My Thoughts: I like to get these things out of the way first. I really liked this book, but the author had me for exactly 301 pages, Then, he lost me, with one simple line.
"The franchise desperately needed a twenty-third championship."
There is no North American sports franchise, no North American city, that ever "desperately" needed a twenty-third championship. I'm sure that Yankees fans all over the world would be perfectly happy holding 22 World Series championships over the heads of all other baseball fans. Think about it. Even today, the Cardinals are a distant, poor second, with 11 championships. The Yankees were never desperate for another title.
OK. Purged. Onward.
This was a fun read, Red Sox fan or not. It reminded me a bit of Mike Shropshire's Seasons in Hell in that it covered not a championship season, but those in-between years when a plan is put in place and a million things have to go right for a team to reach the ultimate goal. Unfortunately, for Shropshire's Texas Rangers, it never happened. For the 1990s Yankees, it all worked out in the end.

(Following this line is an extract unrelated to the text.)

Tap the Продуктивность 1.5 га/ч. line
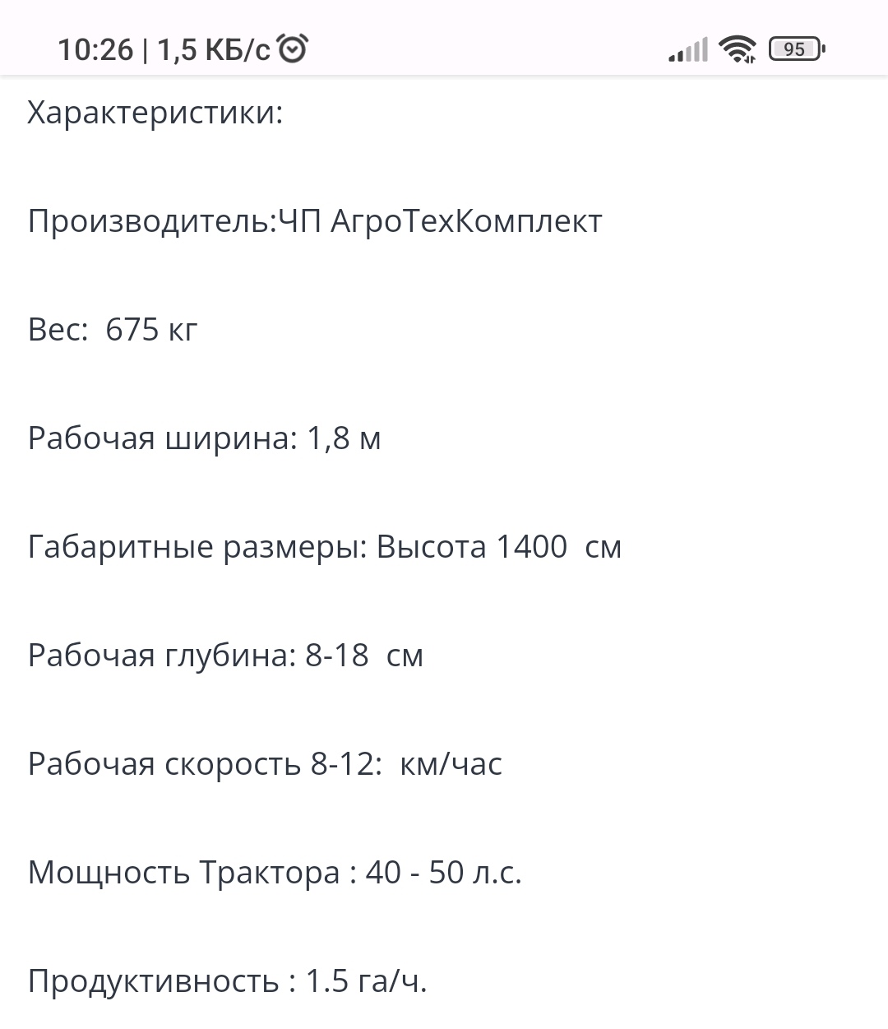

This was the era of growth for the Core Four (Posada, Jeter, Williams, Rivera), who should have been the Core Five (had Brien Taylor made it). But, more importantly, it was the era of Gene Michael as general manager and Buck Showalter as manager, an they are really the stars of this story. Michael sought players with the best on-base-percentage and Showalter forged a new Yankee identity and culture.
The author pulled from a wide array of interviews and other sources, some contemporary and some recently recorded. In the end it's a rags to riches tale complete with good guys and bad guys, tragedy and comedy. And for baseball fans from any city, the list of names provide a time machine within itself, offering safe transport back to the mid-90s, mostly pre-steroid era.